Sometimes objects leave us unexpectedly.

And so, F made another koala bear for her mother. Made several more, looking for the right dimensions, the right feel of the object with which her mother had lived for so many decades. "It's about replicating the feeling she had for the original. That sense of loss of an object that suddenly isn't there anymore, that stands in for the loss of a person that also isn't there anymore," F says, thinking about objects as touchstones. The stand-in koala doesn't--couldn't--replace its original. Instead, it reminds her mother of the life she shared with its forebear.

As a child, inspired by the Canadian television show Today's Special, I spoke to stuffed animals in quiet whispers, not animating them with my imagination but waiting for them to come to life and hoping to find the magic words that would wake them up. I felt very thick in comparison to other children who could dream up fantasy worlds complete with plot twists and character developments; instead, I waited for the hocus pocus alimagocus, the witching hour, the sparkly rainbow transformation from object to life form, sure that under the unblinking gaze of my childhood toys there was a consciousness, biding its time and waiting for me to access it.

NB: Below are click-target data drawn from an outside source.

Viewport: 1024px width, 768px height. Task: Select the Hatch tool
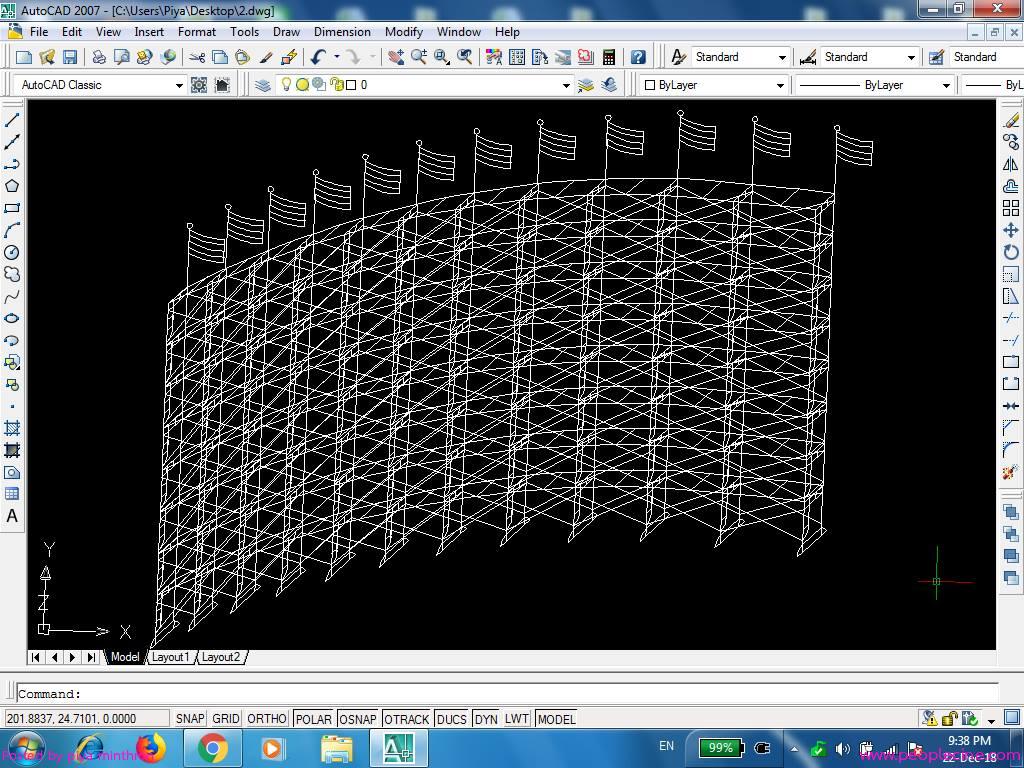13,428
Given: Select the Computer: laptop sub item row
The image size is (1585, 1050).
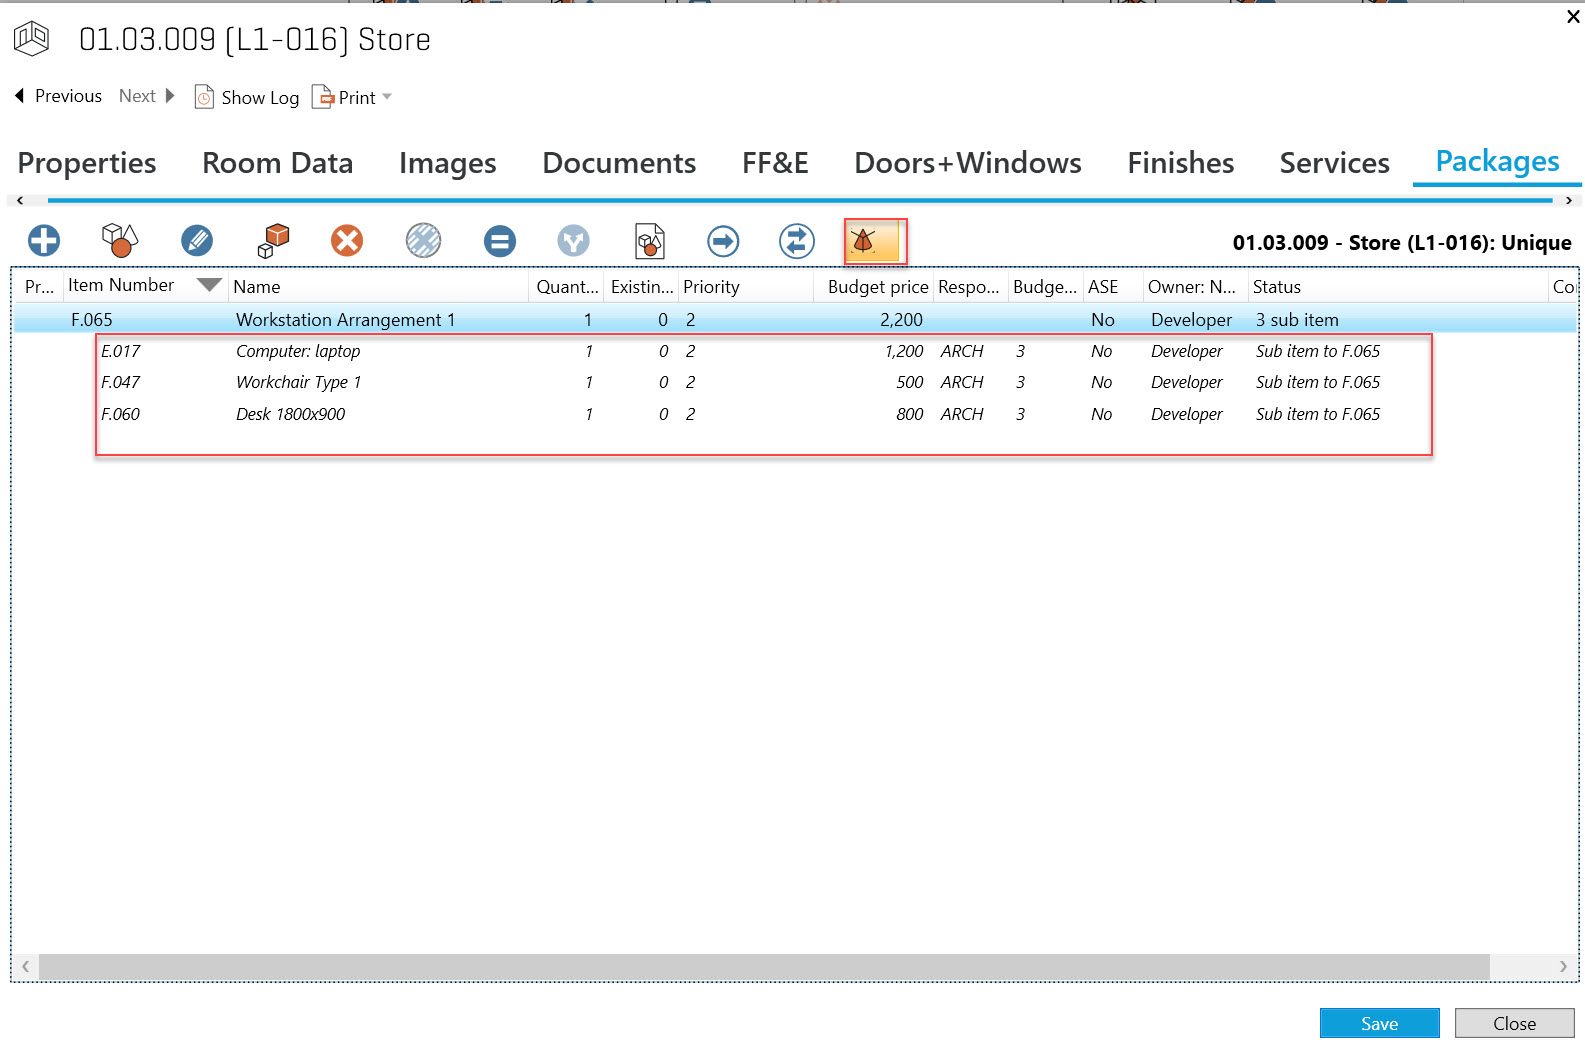Looking at the screenshot, I should click(298, 351).
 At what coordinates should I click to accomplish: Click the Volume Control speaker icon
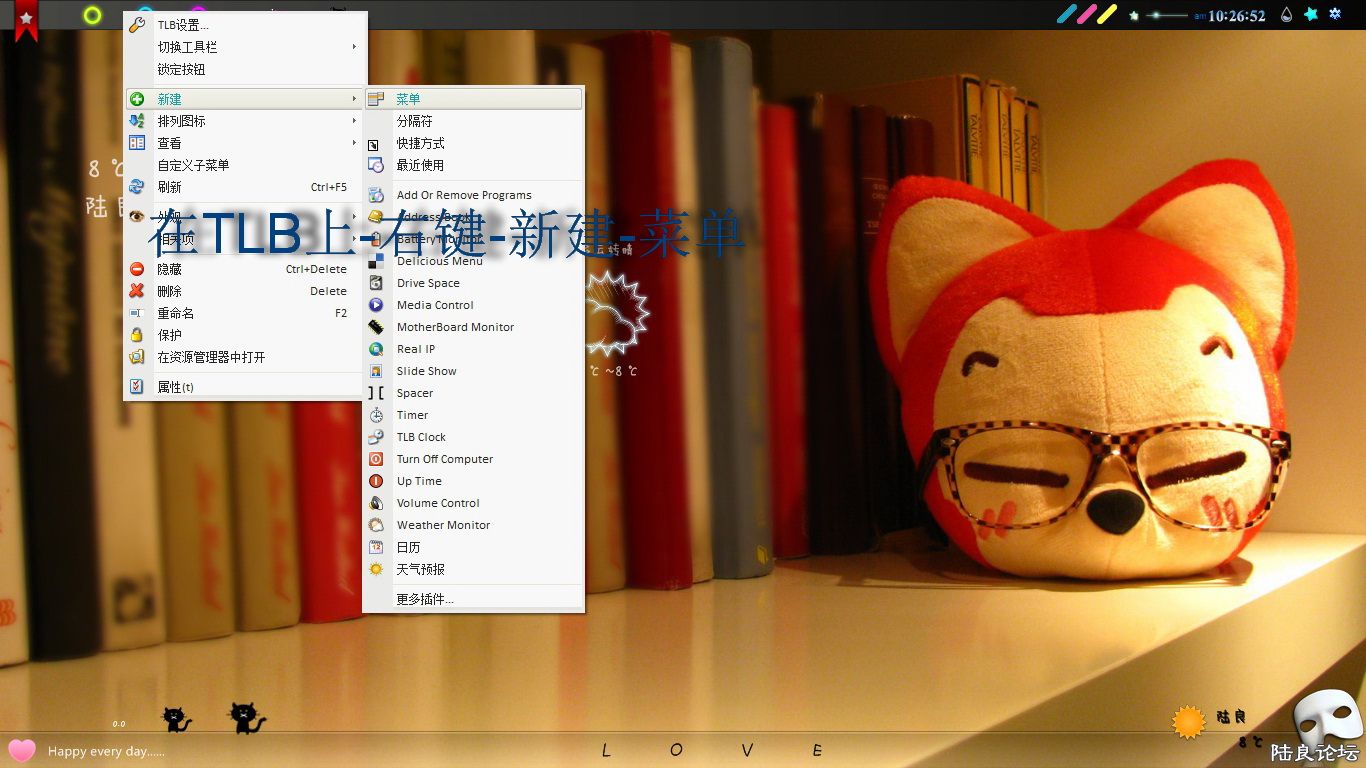376,503
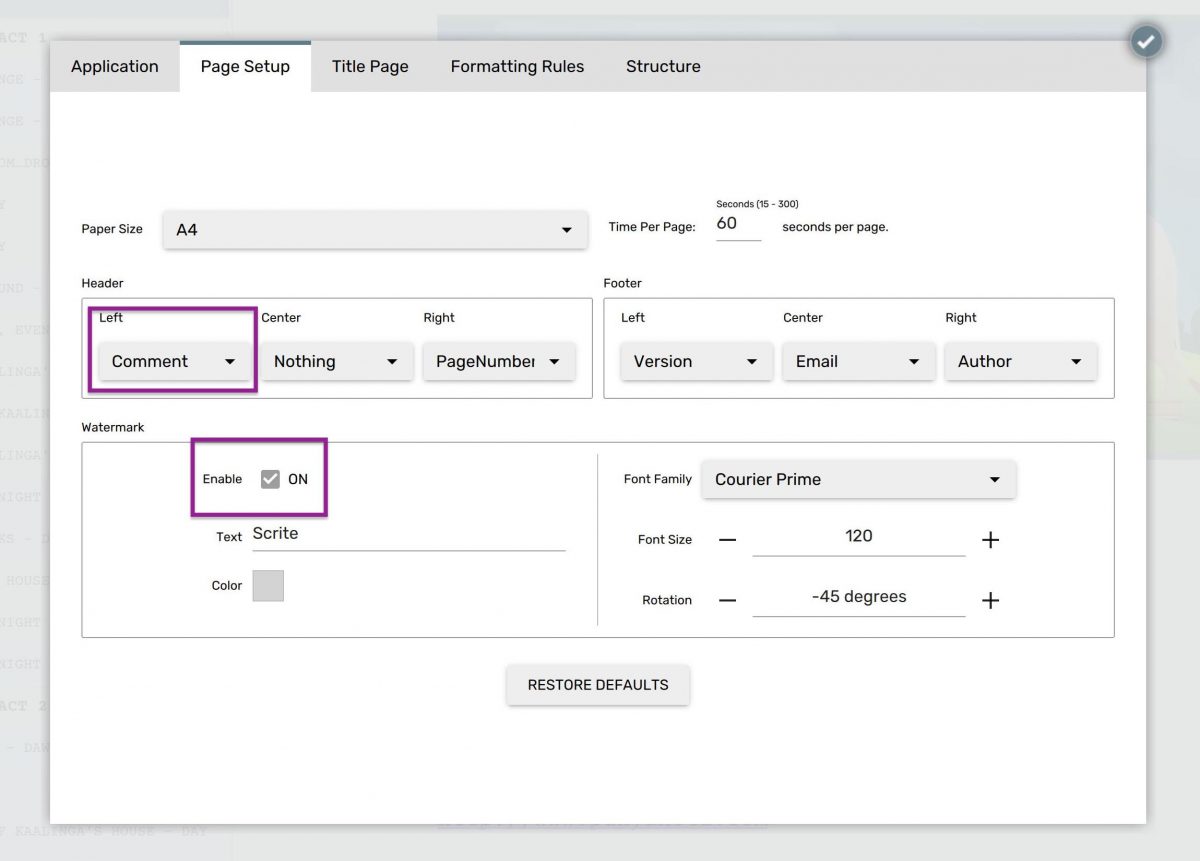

In the end, paintings are also things, and we live with them while they live alongside us, and maybe that is enough to ask of them sometimes (and perhaps sometimes they do more, too). The beauty of the child's imagination is that it knows objects to be alive. And we do too, even unconsciously, as we protect things made by children, long after the children are grown. Likewise, we find emotional wisdom in the objects our lost ones collected. What is the incantation that brings things to life? We touch the stone that sat on a desk, we trace the contours of the stela, we see the light refracted by the glass paperweight, and we not only remember our beloved, but we are moved to feeling. Objects move us. Objects animate us. She lives with objects, this painter F, just as they are alive alongside her, and that is not a small Something.


[1] Roger Caillois, The Writing of Stones (Charlottesville: University Press of Virginia, 1985), 108.

[2] Cited as epigraph in Nikki Giovanni, Blues: For All the Changes: New Poems (New York: William Morrow, 1999), n.p.

[3] Robyn O'Neil, "'Francesca Fuchs: Paintings of Paintings' at Talley Dunn Gallery," Glasstire (9 October 2012), http://glasstire.com/2012/10/09/francesca-fuchs-paintings-of-paintings-at-talley-dunn-gallery/

[4] Jane Bennett, Vibrant Matter: A Political Ecology of Things (Durham: Duke University Press, 2010), 20.

[5] Seigworth, Gregory J. and Melissa Gregg, "An Inventory of Shimmers," in The Affect Theory Reader (Durham: Duke University Press, 2009), 1.

[6] See Marie Kondo, The Life-Changing Magic of Tidying Up: The Japanese Art of Decluttering and Organizing (Berkeley: Ten Speed Press, 2014) and Fumio Sasaki, Goodbye, Things: The New Japanese Minimalism (New York: W. W. Norton & Co., 2017), among others.